▶ _Exercise text_:
/---
Founders Award recipient and Lifetime Member: Rita Cahill for her sustained contributions to the art, science or business of visual effects and meritorious service to the Society. Cahill is an international business and marketing/PR consultant and has worked with a number of US, Chinese, Canadian, UK and EU companies for visual effects and animation projects. Current and former clients include companies in the feature film, television, VR and game industries, as well as government and educational entities. She is also a partner in MakeBelieve Entertainment, a film development company, and serves as Executive Producer on a number of international projects.
Previously, Cahill was the VP of Marketing for Cinesite where she oversaw the marketing of four divisions of the pioneering digital studio’s services. Prior to Cinesite, Cahill was a founding Board member of the Mill Valley Film Festival/California Film Institute and remains on the Institute’s Emeritus Board of Directors. Cahill was also the Founding Consultant on the formation and establishment of the Singapore International Film Festival. Cahill served six terms as VES Secretary, and previously served as Chair or Co-Chair of the VES Summit for eight years.
Lifetime Member: Gene Kozicki for meritorious service to the Society and the global industry. Kozicki has served as a member of the Board of Directors and L.A. Section Board of Managers and was the co-founder of the VES Festival for many years, as well as moderator of numerous VES panels. As chair of the VES Archives Committee, he helped secure portions of personal archives of Robert Abel, Richard Edlund, VES and others and was instrumental in organizing the VES archives and helping to secure funding to digitize many of our assets. As a VFX Historian, Kozicki is active in the archiving of information, imagery and artifacts from the visual effects industry and regularly consults with the Academy of Motion Picture Arts and Sciences and the American Cinematheque on retrospectives and conservation.
\---
▶ _Provided material_:
/---
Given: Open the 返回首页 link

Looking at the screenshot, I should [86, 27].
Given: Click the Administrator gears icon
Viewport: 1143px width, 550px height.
\---
/---
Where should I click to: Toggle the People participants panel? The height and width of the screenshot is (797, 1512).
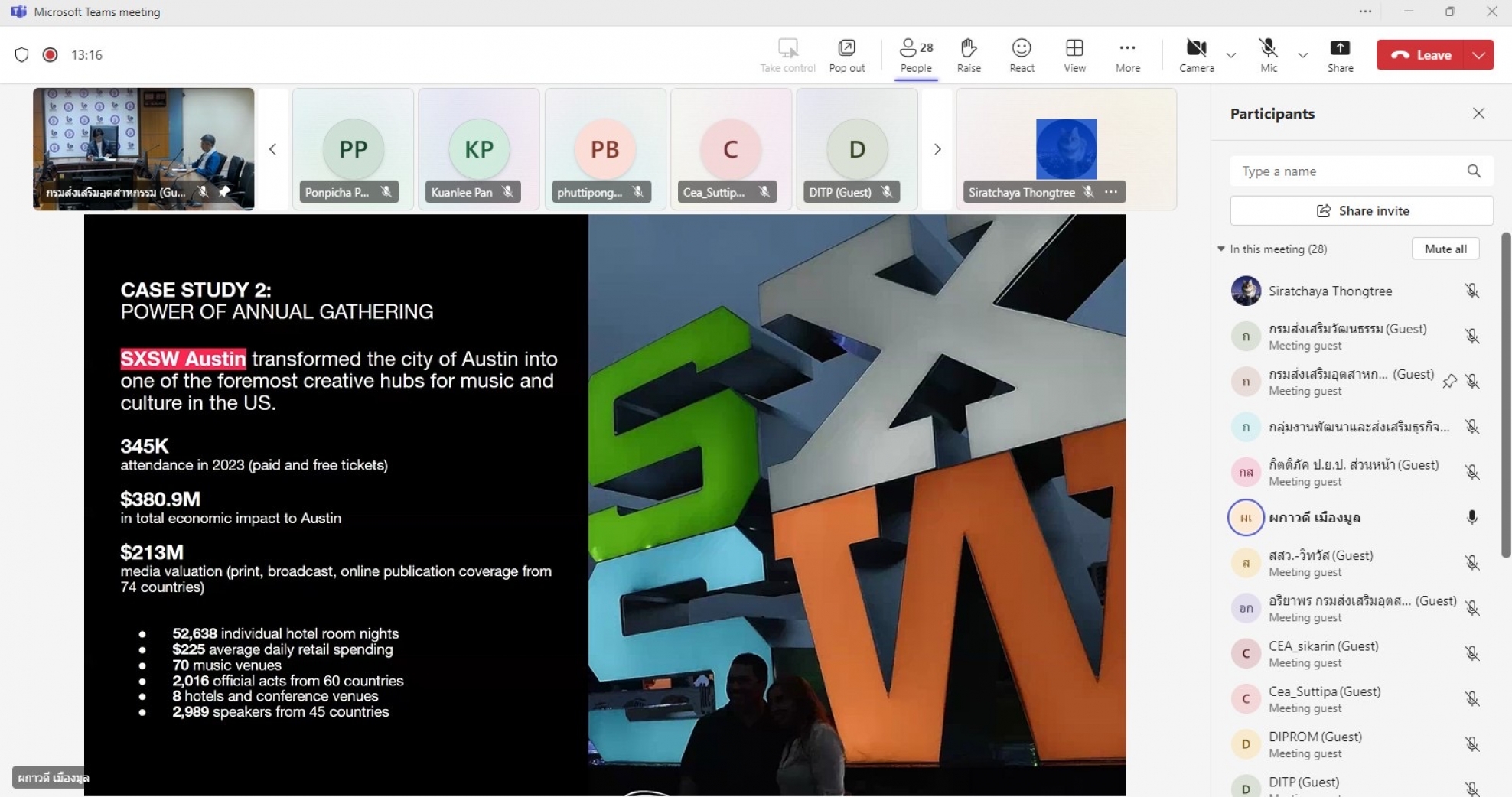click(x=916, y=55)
\---
/---
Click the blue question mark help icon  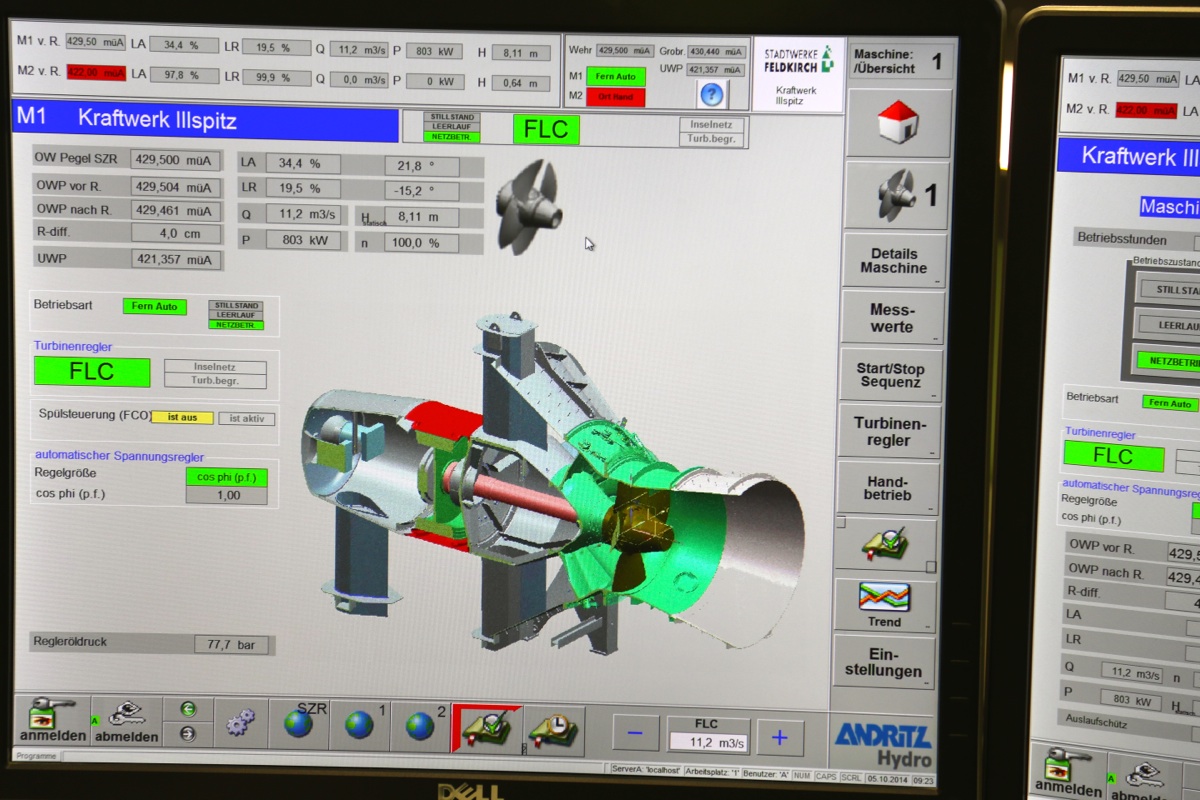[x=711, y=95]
\---
▶ _Directions_: Copy the text about the two Lifetime Member honorees word for word, from beginning to end.

▶ _Finished exercise_:
Founders Award recipient and Lifetime Member: Rita Cahill for her sustained contributions to the art, science or business of visual effects and meritorious service to the Society. Cahill is an international business and marketing/PR consultant and has worked with a number of US, Chinese, Canadian, UK and EU companies for visual effects and animation projects. Current and former clients include companies in the feature film, television, VR and game industries, as well as government and educational entities. She is also a partner in MakeBelieve Entertainment, a film development company, and serves as Executive Producer on a number of international projects.
Previously, Cahill was the VP of Marketing for Cinesite where she oversaw the marketing of four divisions of the pioneering digital studio’s services. Prior to Cinesite, Cahill was a founding Board member of the Mill Valley Film Festival/California Film Institute and remains on the Institute’s Emeritus Board of Directors. Cahill was also the Founding Consultant on the formation and establishment of the Singapore International Film Festival. Cahill served six terms as VES Secretary, and previously served as Chair or Co-Chair of the VES Summit for eight years.
Lifetime Member: Gene Kozicki for meritorious service to the Society and the global industry. Kozicki has served as a member of the Board of Directors and L.A. Section Board of Managers and was the co-founder of the VES Festival for many years, as well as moderator of numerous VES panels. As chair of the VES Archives Committee, he helped secure portions of personal archives of Robert Abel, Richard Edlund, VES and others and was instrumental in organizing the VES archives and helping to secure funding to digitize many of our assets. As a VFX Historian, Kozicki is active in the archiving of information, imagery and artifacts from the visual effects industry and regularly consults with the Academy of Motion Picture Arts and Sciences and the American Cinematheque on retrospectives and conservation.